Phil Bergerson A life in photography
“ The contemplation of things as they are, without substitution or imposture, without error or confusion, is in itself a nobler thing than a whole harvest of invention.”
—FRANCIS BACON
PHIL BERGERSON’S DISTINGUISHED PHOTOGRAPHIC CAREER has been completely entwined with art and education. After abruptly deciding to quit teachers’ college one week before graduation in 1968, he was at loose ends until he read Helmut Gernsheim’s History of Photography. “A little paperback…and it just blew me away,” he recalled recently. “It spurred me on to think that I could become an artist if I used a vehicle like photography.” He enrolled in the Photo Arts Department of Ryerson Polytechnical Institute (later Ryerson University, which will be renamed in 2022 in the spirit of reconciliation with Indigenous peoples).
Over the years since he decided on photography as his métier, Bergerson has become an artist of international renown and a much-loved and respected professor at Ryerson. Ironically, before becoming an artist, he had to become a passionate teacher of photography. The one informed and inspired the other. At first, the two overlapping paths in his career created enabling conditions for Bergerson’s creative work. But in time, his educational and related organizational activities became a constraint towards fulfilment of his dream of becoming an artist.
Bergerson’s achievements as an educator were prodigious.
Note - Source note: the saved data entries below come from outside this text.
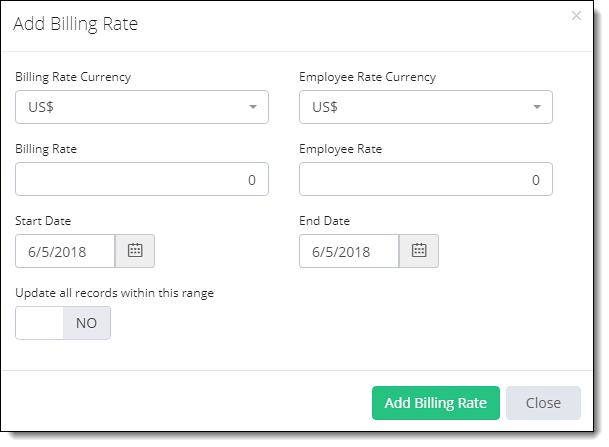Image resolution: width=609 pixels, height=447 pixels.
Task: Click the gray Close button
Action: pyautogui.click(x=543, y=403)
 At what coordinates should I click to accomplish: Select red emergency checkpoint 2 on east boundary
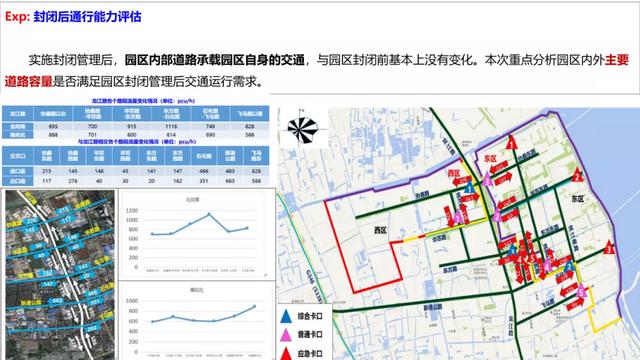pos(577,176)
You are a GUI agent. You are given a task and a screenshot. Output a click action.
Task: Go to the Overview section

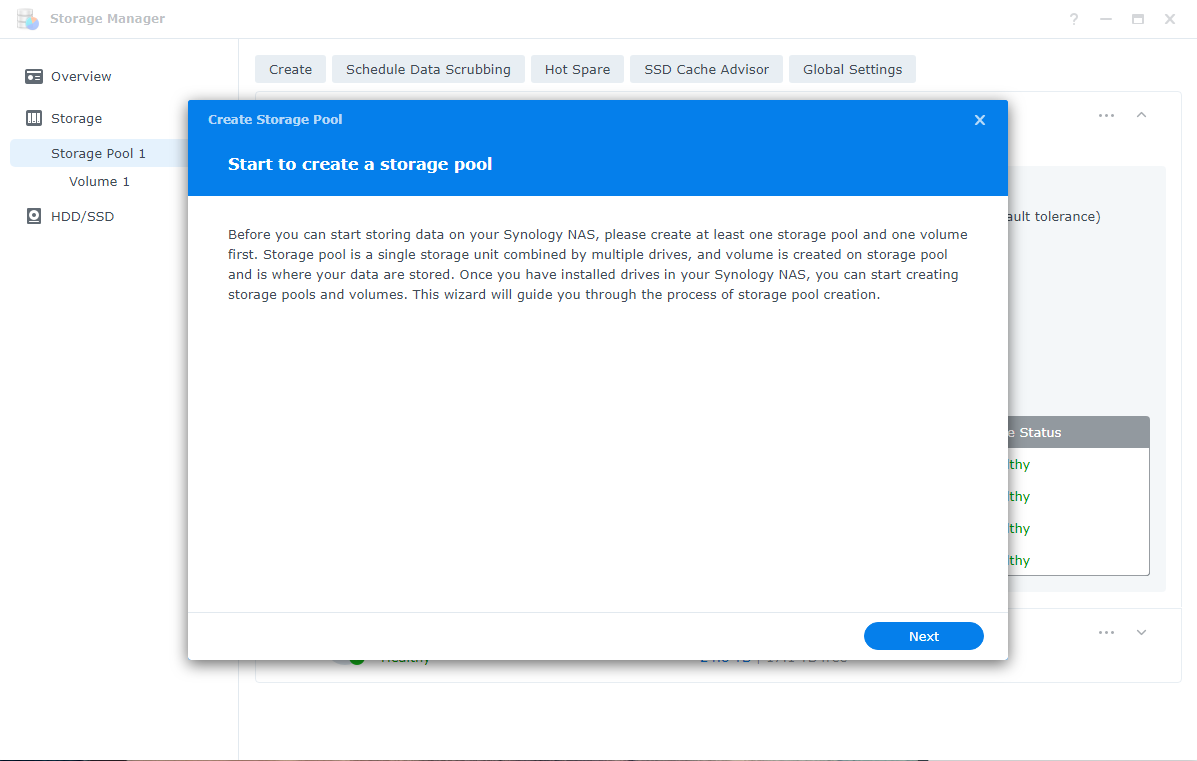(81, 76)
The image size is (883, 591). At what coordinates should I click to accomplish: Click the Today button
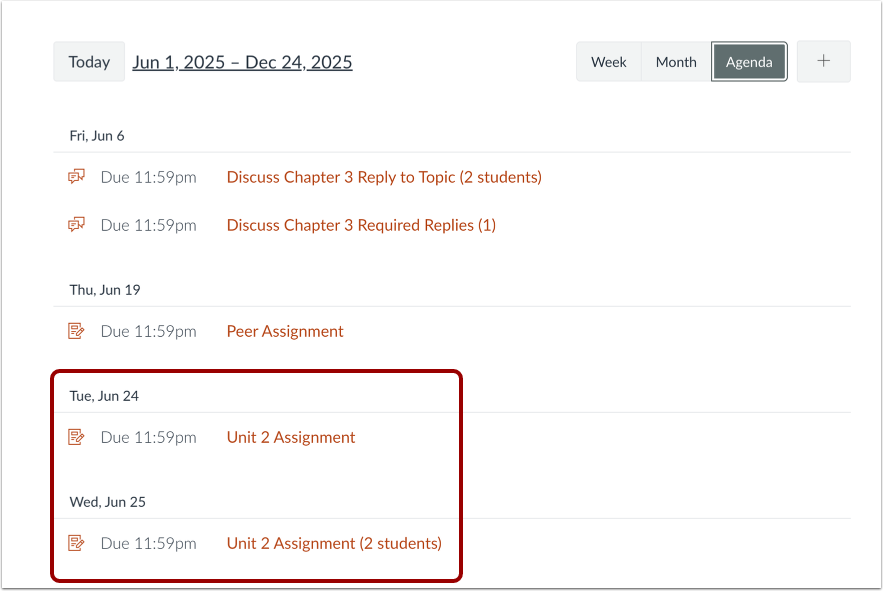88,61
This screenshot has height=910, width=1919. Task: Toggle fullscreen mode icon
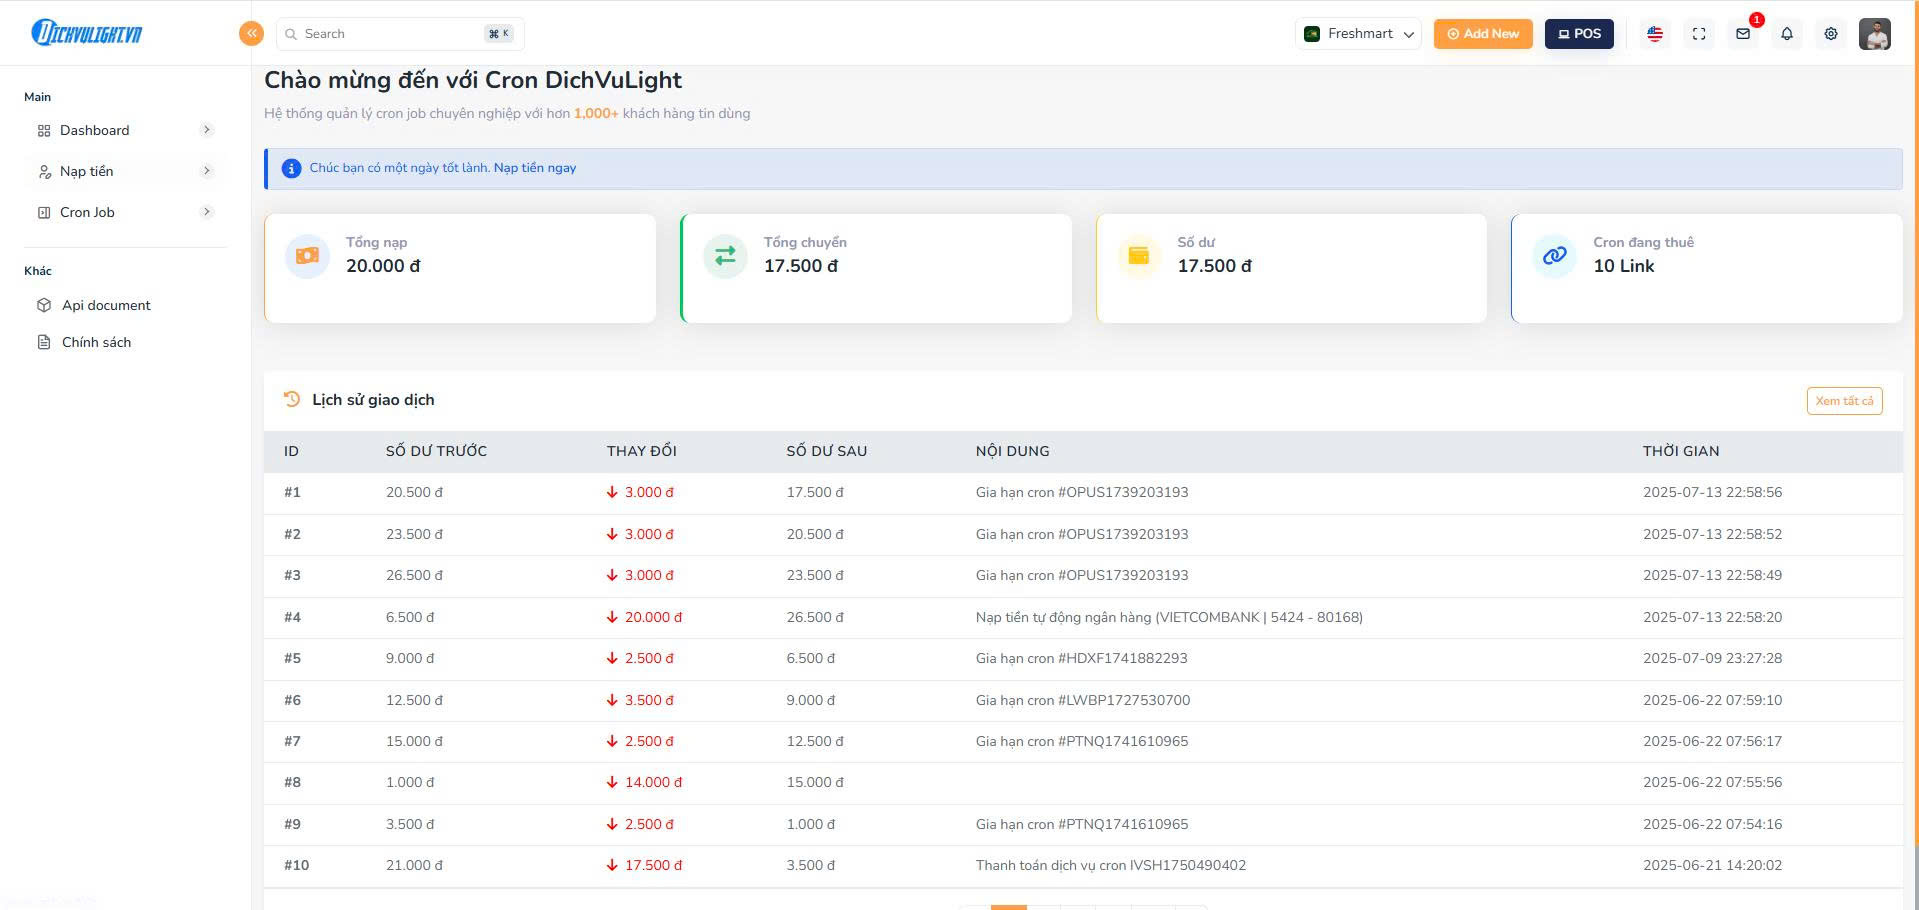coord(1699,34)
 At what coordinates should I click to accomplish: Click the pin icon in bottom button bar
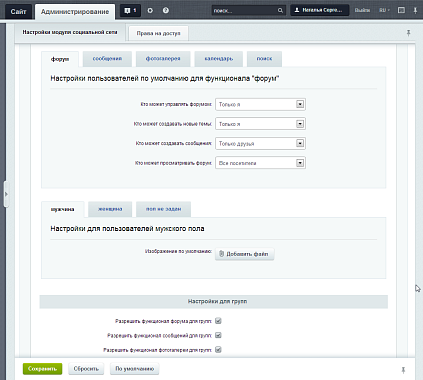coord(403,370)
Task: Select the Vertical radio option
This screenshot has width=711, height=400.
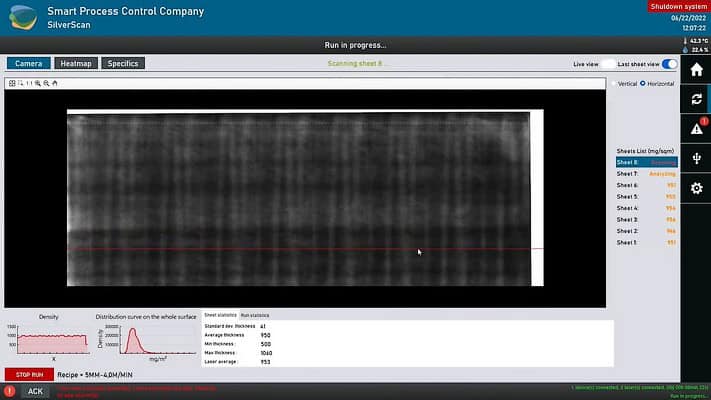Action: tap(615, 83)
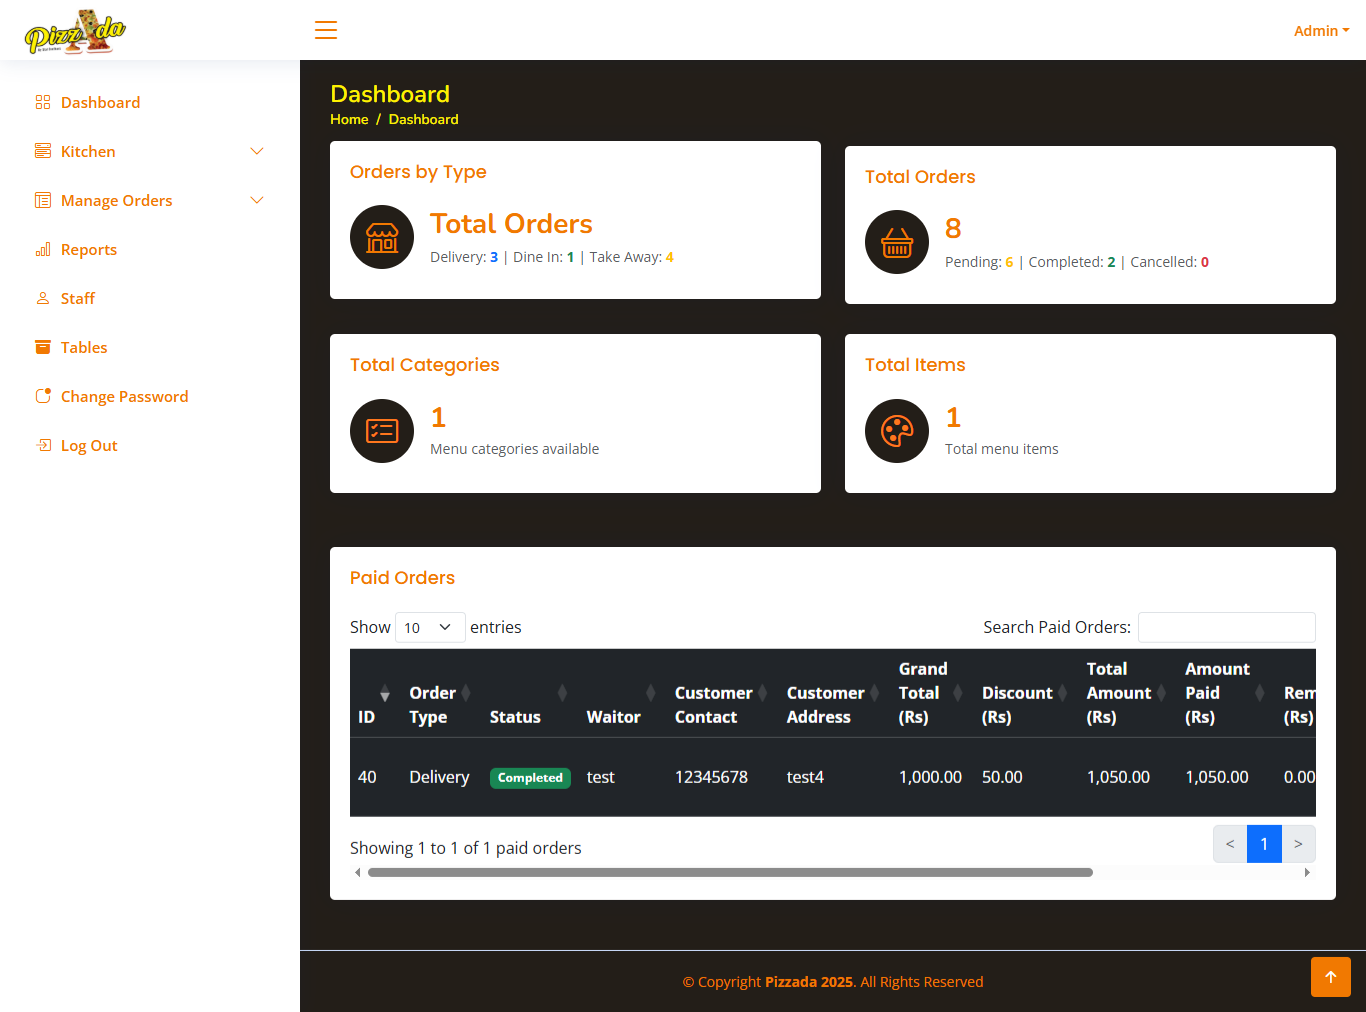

As a professor, he had the credibility of the institution behind him, and the wherewithal to “make things happen,” as he has noted. He began by inviting W. Eugene Smith, the American photojournalist, to speak at Ryerson in 1975. Smith had worked at magazine and his reputation as a photo essayist had reached almost mythical proportions. It was an audacious move, and the 350-seat auditorium was packed. The audience was enraptured as the emotional Smith, in tears and between sips of whisky, explained why he considered his iconic photograph, “Tomoko in the Bath”—his “Pietà of the 20th century”—a “failure.” He felt that it could not possibly convey the depth of suffering of the young girl, who was tragically born with severe disabilities after her mother had unknowingly ingested fish contaminated by mercury effluent. Now it was the audience who was in tears (including the author of this article). This is the kind of cultural experience that Bergerson introduced to Toronto. He set the bar high. By 1989, he had invited 112 speakers: photographers, historians, theorists, curators, experimental filmmakers, media artists, and educators.